Russia's Constitutional Court ruled Thursday that it would examine archives on the Stalinist purges, the Katyn massacre, and the Soviet invasions of Eastern Europe as it moves toward a verdict on the legality of the former Communist Party.


Reconvening for a brief session following a week-long recess, the court announced that it would accept about 1, 000 files documenting the party's activities throughout its 70-year history.
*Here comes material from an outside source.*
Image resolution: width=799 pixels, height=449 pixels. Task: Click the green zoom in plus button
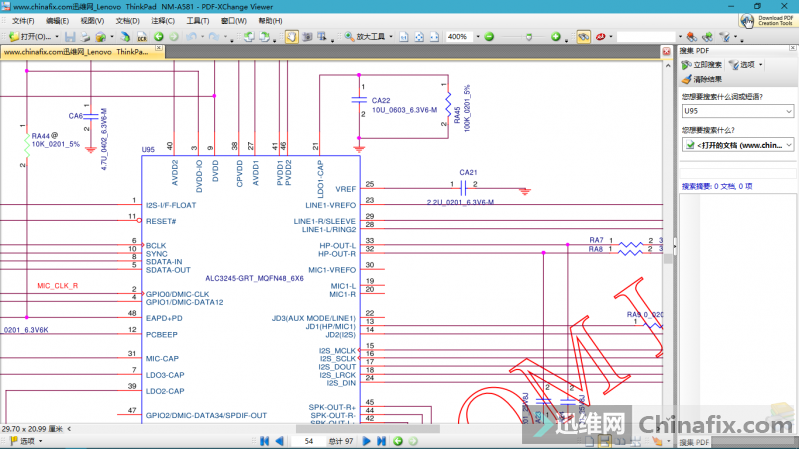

It selected the documents out of about 47 volumes of evidence presented by both sides in the case.


The chosen files are expected to detail the party's involvement in mass repressions carried out under Josef Stalin's rule, including purges within the party itself.


Documents recently released aim to show that the party leadership ordered the massacre of some 20, 000 polish officers and soldiers in the Katyn forest during World War II.


The court's 13 judges have now heard the testimony of over 50 witnesses and legal experts in the case, which was brought to the court by pro-Communist legislators who challenged President Boris Yeltsin's decrees banning the party's activities after the August 1991 coup.


Among those archives that the judges accepted for examination are a party order in 1977 to demolish the house in Yekaterinburg, where Russia's last czar, Nikolai II, was shot along with his family in 1918.


The court will reconvene Nov. 4 and will move toward closing arguments.